A temporal graph library based on Flink Stateful Functions

Features

This project aims to build an event-driven distributed temporal graph analytics library on top of Flink Stateful Functions. It provides efficient storage of temporal graphs and supports different types of concurrent queries on different graph algorithms in arbitrary event-time windows. The support of arbitrary event-time window query means that Hesse will recover the graph state by applying all the activities in the event-time window for temporal queries of different applications.

Architecture

The core architecture is divided into the Ingress, the storage, query, coordination, application layers, and the Egress. Flink Stateful Functions guarantee that each Function has its own context and communicates with each other by message passing. Therefore, Hesse is to some extent a group of event-driven functions. They provide powerful functionalities and flexibility in the FaaS way. Currently, the Kafka ingress and egress are used. The containers are built and run in the Docker environment.

The basic architecture is shown as follows:

arch old

How to use

There are different scenarios so far you can try out, I write a simple script to help you select the right scenario. For developers, you can write your own docker-compose.yml and module.yaml to add your services or scenarios.

python scripts/scenarios_config.py

build the environment and start the containers

docker-compose down
docker-compose build
docker-compose up

Currently, five algorithms are implemented for queries, Connected Component algorithm, Strongly Connected Component algorithm, GNNSampling algorithm, Single Source Shortest Path algorithm, and PageRank algorithm. Make sure to select the right ingress file and type using scripts/scenarios_config.py.

To see the results of a query, you can execute the following command:

docker-compose exec kafka kafka-console-consumer --bootstrap-server kafka:9092 --topic query-results --partition 0 --from-beginning --property print.key=true --property key.separator=" ** "

Notice that you should set a reasonable delay starting time for the query producer image using the config script based on how large your dataset is because you may want to see correct results after your graph is fully established.
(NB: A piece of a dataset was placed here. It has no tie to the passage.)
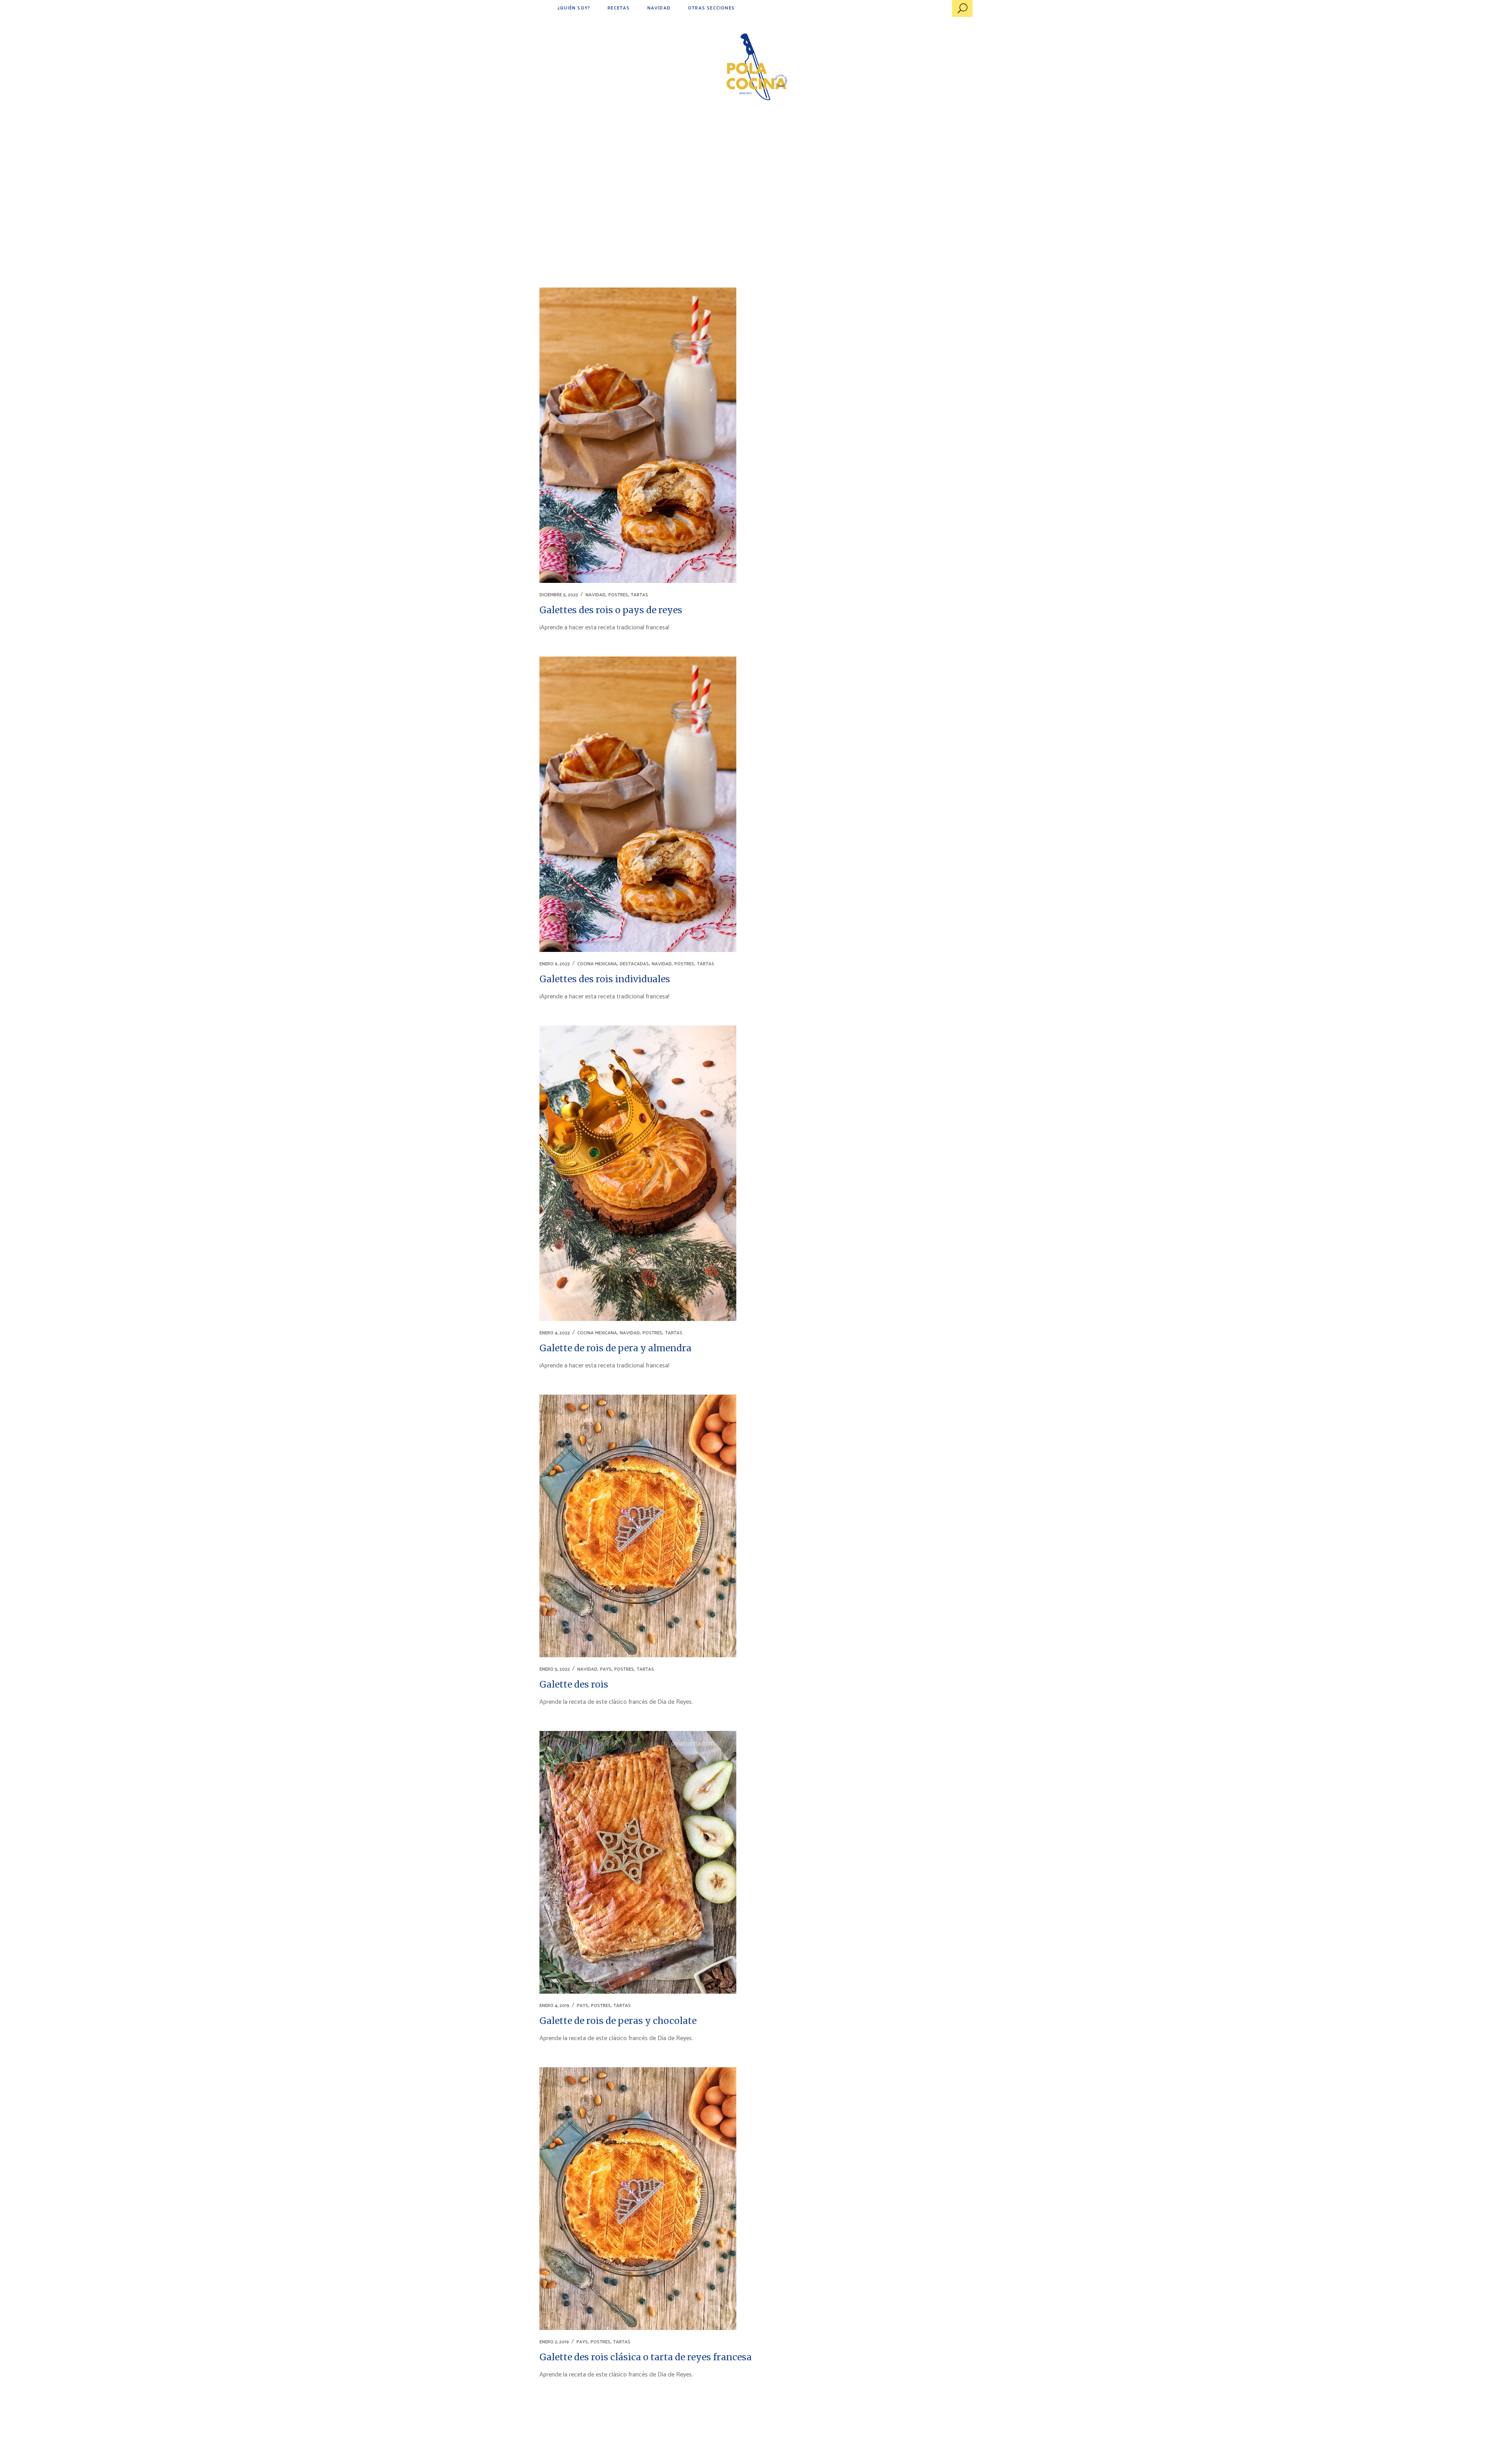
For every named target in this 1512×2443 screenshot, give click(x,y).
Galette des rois (573, 1684)
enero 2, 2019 (554, 2342)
Another way (highly recommended) is to decouple the whole docker-compose up into three stages: 1) edge producing, 2) edge storage 3) query producing and processing by using the following commands:

docker-compose down
docker-compose build
# open the benchmarks subscriber beforehand
docker-compose up -d hesse-benchmarks
# do edge producing, and you can check topic temporal-graph
# to see whether your dataset is fully pushed into topic
docker-compose up -d hesse-graph-producer
# hesse, statefun worker and statefun manager will store
# the edges into RocksDB state backend
docker-compose up -d statefun-worker
# do query producing, and hesse will handle these queries
# and show the results in topic query-results
docker-compose up -d hesse-query-producer

Apart from the graph datasets and query stream that users can configure by editing the docker-compose.yml, users can configure other system parameters by editing hesse.properties and log4j2.properties in the resources folder.

2023/06/08

Notice! If you do not want to use a streaming edge producer, you can replace it by using native Kafka producer:

docker-compose up -d kafka
docker-compose exec -T kafka kafka-console-producer --broker-list kafka:9092 --topic temporal-graph --property "parse.key=true" --property "key.separator=:"  < $path_to_your_graph_dataset

This will extremely boost the ingestion speed that help you ingest a huge existing graph dataset into hesse in only a few seconds. The original hesse-graph-producer image is not suitable for large graph dataset cold start. It is recommended to directly use the native producer.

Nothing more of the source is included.